Superhuman AI, or not? What does "human level" performance mean?

Superhuman AI, or not? What does "human level" performance mean?

You can't turn left or right without seeing a claim about an AI achieving human level, or superhuman, performance. What does it all mean? I've dug deep into the topic to try to make sense of it. As usual, all sources are included at the end.

What are all these claims about AI with human performance?

The claims themselves are often less interesting than what these performance tests of AI and humans really tell us. First let's see what they are all asserting in papers and announcements.

There are 3 types of claim of "human" or "beyond human" performance of AI that I see repeatedly:

  • pattern recognition and labeling
  • reasoning reminiscent of humans
  • emergent capabilities

Patterns and labelings

From my research and my time on social media (which is considerable, for better or for worse), I have noted that the most common claims are about pattern recognition and labeling problems. It is this one, the first of the three, that I will focus on in this article. I'll do separate deep dives on the other two because they are very exciting and complex and they deserve close attention.
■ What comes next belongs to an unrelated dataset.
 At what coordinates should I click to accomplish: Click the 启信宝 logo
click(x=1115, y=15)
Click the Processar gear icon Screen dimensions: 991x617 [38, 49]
Common pattern-to-label tasks are, for example, transcribing speech, labeling natural language text with meanings or labeling images with the main item visible. In other words the input is a pattern, e.g. the 2D pixel array of an image, or a string of words in text form, or an audio file with a digitally encoded human speech recording. The output is a label or several labels.

So, as an example, if an audio file of Obi Wan Kenobi speaking is the pattern presented, the output labels would be something like “Strike me down and I will become more powerful than you could possibly imagine.”

(Did I slip in the Star Wars reference naturally?)

Image-to-label tasks

My approach, whenever I see a claim about human level performance, is to actually try the pattern-to-label task myself to get a feel for what is really involved. I sometimes post these task challenges on social media to give others a quick way to try it out. For example, here are five images I posted recently on Linkedin and asked people to try to give one label for the main item in each image.

No alt text provided for this image

If you try to label these yourself, you will quickly see some of the problems involved. First it is sometimes hard to tell what is even the main object: Is it the reporter or the van in the top right?

Even more revealing is to compare the labelings of a bunch of people. So, for image 4, I got the following labels from just the first 5 respondents:


"Asian food", "Korean meal", "Liver", "Asian Restaurant (or maybe Liver-Feast?)", "liver hot pot". Imagine the divergence of labels that human annotators will produce on 1500 test images in this data set!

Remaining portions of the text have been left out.